We met an American named James at a village bus stop and traveled into Managua with him. February, 1988, my diary says. The Sandinistas had just come to power. Every crumbling cinder block wall sported a spray-painted silhouette of Zapata. The Nicaraguan countryside full of jubilation, and as the Bruce Cockburn song goes, diesel and dust.
Damn Sandinistas shot my plane out of the sky, James said. He was lighting a cigarette while we waited for the driver. James flicked the match and the flame landed near the toe of his tooled cowboy boot. The delivery vintage John Wayne.
I got a little hacienda over the border there, he said. He tilted his head toward the dusty wall of jungle at the edge of the road.
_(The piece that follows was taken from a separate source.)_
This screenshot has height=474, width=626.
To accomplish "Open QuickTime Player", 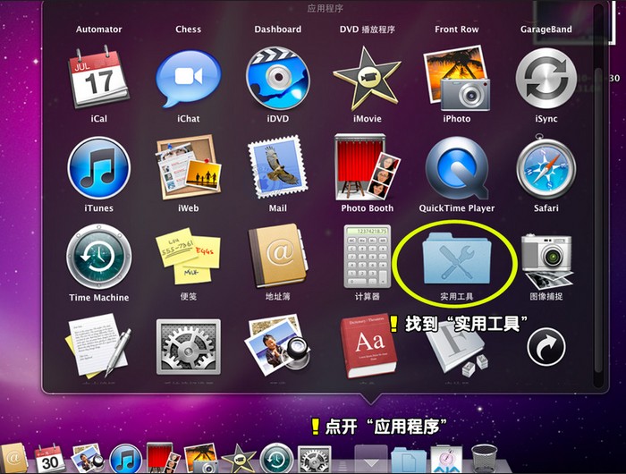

I come to get my damn plane back.
Care for some mango, said Sadie.
Sadie McCarthy, my best friend since highschool. Sadie trusted everything, every person we met, the food, her Swiss Army knife. Everyone gave in to the blinding glare of her generosity. She seized on things; split them open. She was pleasantly disarming. Very beautiful, Sadie: blonde, sun-freckled skin, blue eyes, all cheekbone and angles; even inert, her face seemed full of drama. She had smarts.
On the escalator in La Guardia airport she started speaking Spanish. She hadn’t known she knew how.
I guess with the French, she said, shrugging.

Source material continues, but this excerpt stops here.